### [Exercise brief]
Write out the portion of the wartime interview transcript below that begins at the words "MC: So where" and stops after "Oh aye. Yes.".

### [Passage provided]
*** Begin section ***

DR: After the, after, in the war it was. You see we’d nothing else to do as I say. And another thing they had at, night at Scopwick there used to be a big beck if it’s still there and it was the blackout, wasn’t it? They used to come out of the pub. Kept on falling in the bloody beck. No idea. I can remember that.
WB: They’d obviously had one or two too many.
MC: So where did you go to pick this ammunition up? Did you go —
DR: Well, where the planes crashed.
MC: Oh right [unclear]
DR: They used to leave no end. They used to leave no end and there was another one crashed. I reckon there was some. I think it came from Metheringham. It crashed at Scopwick in, near Scopwick Railway Station and I reckon the graves were still there. That’s near when we, just before you get over to Scopwick Station to come to Timberland around the back there and one crashed there. A Lancaster. And I reckoned that was from Metheringham ones I reckon.
MC: Oh aye. Yes.
DR: Yeah. We was always going to go to that but we didn’t go because it was blazing like hell that. Because we were on our bikes. Do you know what I mean? [unclear] There was nowt else to do then but. And then with the bloody, if you were in the old fields, them days we used to be out with say bird, or nesting, and the bloody Germans would come over you at head height, in case they machine gunned you. Planes, up at Digby. They were trying to keep Digby down because it was a fighter station, wasn’t it?

*** End section ***

[Saved data entries]
*** Begin section ***

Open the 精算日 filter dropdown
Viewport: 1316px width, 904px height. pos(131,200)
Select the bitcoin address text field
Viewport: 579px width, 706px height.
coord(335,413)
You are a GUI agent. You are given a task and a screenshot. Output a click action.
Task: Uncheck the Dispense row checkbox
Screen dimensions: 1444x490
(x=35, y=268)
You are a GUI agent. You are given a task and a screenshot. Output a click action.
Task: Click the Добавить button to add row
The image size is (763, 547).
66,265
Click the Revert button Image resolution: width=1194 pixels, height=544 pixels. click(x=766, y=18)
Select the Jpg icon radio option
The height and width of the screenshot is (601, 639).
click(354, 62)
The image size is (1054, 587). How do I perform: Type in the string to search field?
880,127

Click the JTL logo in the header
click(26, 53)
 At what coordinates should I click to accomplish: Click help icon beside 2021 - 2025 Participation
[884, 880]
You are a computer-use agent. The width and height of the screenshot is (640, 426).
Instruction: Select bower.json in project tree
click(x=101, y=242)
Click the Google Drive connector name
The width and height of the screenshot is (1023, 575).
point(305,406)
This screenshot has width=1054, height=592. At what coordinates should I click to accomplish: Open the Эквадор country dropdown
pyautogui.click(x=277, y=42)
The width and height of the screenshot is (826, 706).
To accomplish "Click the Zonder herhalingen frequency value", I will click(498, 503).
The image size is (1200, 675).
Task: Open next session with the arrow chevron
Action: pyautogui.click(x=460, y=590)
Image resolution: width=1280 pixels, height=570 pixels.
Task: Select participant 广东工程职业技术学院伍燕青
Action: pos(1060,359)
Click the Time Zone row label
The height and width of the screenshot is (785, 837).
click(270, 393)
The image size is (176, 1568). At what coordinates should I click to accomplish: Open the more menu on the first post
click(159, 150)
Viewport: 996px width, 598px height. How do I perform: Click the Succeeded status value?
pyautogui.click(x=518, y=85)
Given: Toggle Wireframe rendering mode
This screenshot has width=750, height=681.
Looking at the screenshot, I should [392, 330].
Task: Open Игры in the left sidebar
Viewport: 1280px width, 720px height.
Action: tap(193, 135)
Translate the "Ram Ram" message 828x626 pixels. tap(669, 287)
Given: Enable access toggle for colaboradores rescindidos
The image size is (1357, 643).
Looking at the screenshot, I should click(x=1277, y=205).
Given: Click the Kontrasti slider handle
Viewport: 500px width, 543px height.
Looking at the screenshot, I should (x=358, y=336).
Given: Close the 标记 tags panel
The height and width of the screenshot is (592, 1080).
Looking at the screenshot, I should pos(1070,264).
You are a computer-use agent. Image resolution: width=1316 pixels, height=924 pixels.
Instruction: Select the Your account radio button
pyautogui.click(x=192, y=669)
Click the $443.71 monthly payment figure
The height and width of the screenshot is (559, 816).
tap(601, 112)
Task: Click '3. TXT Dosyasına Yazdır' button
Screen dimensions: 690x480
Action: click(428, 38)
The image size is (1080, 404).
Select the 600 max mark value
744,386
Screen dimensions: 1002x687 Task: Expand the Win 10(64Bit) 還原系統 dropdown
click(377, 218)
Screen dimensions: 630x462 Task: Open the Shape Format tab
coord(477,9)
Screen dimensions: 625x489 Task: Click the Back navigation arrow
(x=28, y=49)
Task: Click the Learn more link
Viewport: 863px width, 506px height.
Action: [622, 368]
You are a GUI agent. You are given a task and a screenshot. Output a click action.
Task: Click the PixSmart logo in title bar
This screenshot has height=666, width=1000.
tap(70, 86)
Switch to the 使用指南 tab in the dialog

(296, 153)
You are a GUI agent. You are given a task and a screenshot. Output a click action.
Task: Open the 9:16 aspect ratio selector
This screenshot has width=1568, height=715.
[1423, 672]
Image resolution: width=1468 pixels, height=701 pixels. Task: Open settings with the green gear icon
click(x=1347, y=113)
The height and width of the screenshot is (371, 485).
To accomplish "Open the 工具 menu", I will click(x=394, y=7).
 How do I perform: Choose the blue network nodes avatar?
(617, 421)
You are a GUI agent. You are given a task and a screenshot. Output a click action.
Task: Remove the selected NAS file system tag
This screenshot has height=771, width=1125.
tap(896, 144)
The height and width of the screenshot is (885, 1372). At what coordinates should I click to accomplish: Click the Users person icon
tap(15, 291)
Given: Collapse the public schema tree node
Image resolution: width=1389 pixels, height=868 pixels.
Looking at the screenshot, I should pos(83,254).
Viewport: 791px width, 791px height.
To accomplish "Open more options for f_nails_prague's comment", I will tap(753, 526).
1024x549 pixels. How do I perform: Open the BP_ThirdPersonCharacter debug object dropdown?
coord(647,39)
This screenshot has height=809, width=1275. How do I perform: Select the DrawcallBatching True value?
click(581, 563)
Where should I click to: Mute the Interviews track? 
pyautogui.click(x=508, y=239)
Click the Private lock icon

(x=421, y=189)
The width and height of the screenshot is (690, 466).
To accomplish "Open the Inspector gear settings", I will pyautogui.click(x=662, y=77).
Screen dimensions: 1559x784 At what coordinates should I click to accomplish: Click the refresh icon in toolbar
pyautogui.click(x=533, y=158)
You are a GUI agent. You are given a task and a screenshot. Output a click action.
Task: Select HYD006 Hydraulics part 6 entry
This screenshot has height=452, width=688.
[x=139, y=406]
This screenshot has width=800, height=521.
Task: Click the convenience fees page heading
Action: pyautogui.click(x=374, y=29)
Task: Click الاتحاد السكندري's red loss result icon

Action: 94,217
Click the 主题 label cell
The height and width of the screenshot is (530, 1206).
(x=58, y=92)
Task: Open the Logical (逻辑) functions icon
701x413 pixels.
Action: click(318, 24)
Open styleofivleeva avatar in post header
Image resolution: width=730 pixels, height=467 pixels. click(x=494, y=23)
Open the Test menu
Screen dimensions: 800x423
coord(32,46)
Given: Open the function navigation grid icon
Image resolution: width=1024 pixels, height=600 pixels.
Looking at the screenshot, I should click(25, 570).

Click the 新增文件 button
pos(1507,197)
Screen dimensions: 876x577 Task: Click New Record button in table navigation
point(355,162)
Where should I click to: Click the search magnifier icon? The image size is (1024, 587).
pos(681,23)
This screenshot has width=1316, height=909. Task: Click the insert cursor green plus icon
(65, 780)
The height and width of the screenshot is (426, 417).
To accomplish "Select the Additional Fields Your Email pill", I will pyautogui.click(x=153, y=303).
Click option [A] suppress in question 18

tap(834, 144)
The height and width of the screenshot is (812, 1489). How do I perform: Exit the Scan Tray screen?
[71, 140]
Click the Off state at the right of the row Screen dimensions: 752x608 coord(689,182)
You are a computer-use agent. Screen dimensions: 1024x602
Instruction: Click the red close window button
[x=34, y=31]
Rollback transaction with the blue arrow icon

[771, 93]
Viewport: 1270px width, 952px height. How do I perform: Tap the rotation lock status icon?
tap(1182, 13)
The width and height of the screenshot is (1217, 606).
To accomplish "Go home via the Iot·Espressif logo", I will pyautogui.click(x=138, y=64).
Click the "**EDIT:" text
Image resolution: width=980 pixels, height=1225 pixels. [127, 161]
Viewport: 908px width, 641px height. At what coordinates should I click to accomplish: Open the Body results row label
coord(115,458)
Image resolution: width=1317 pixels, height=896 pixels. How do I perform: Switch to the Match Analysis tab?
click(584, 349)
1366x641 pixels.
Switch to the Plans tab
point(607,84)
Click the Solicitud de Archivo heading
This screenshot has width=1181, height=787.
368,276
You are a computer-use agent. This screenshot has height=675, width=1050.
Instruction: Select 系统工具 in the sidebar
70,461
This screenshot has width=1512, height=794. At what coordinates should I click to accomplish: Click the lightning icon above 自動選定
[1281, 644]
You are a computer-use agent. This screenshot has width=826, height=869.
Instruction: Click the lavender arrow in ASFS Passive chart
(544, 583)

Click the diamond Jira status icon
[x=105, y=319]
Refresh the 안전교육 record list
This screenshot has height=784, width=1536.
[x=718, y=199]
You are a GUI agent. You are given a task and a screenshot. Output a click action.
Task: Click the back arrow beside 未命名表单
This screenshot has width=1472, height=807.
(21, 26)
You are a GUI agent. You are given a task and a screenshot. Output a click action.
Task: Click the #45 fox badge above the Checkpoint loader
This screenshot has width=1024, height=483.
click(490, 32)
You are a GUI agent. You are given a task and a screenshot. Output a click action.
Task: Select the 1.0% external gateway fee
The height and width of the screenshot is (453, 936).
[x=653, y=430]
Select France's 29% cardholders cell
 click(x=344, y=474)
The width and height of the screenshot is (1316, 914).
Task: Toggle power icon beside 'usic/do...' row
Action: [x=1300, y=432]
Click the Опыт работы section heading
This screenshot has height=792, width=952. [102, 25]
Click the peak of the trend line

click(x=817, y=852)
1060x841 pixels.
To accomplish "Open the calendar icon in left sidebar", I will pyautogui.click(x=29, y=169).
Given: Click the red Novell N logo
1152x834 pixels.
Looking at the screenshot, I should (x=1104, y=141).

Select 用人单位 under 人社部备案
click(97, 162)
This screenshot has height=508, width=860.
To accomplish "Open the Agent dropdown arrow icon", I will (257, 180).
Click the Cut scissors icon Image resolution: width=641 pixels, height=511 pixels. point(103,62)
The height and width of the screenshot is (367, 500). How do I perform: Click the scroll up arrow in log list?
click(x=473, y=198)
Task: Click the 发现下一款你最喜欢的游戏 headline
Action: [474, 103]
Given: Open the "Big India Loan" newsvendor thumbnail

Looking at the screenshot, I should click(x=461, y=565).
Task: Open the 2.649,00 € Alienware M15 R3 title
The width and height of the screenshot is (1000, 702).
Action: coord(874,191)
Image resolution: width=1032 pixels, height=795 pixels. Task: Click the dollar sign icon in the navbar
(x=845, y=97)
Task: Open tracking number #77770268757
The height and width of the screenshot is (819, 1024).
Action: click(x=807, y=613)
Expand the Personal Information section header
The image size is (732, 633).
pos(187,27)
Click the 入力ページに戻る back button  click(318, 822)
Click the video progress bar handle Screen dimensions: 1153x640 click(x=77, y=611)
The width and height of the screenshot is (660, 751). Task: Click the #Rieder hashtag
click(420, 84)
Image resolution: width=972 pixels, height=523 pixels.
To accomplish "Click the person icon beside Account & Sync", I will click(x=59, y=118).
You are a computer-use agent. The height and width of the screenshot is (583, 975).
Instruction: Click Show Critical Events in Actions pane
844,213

*** End section ***

### [Solution below]
MC: So where did you go to pick this ammunition up? Did you go —
DR: Well, where the planes crashed.
MC: Oh right [unclear]
DR: They used to leave no end. They used to leave no end and there was another one crashed. I reckon there was some. I think it came from Metheringham. It crashed at Scopwick in, near Scopwick Railway Station and I reckon the graves were still there. That’s near when we, just before you get over to Scopwick Station to come to Timberland around the back there and one crashed there. A Lancaster. And I reckoned that was from Metheringham ones I reckon.
MC: Oh aye. Yes.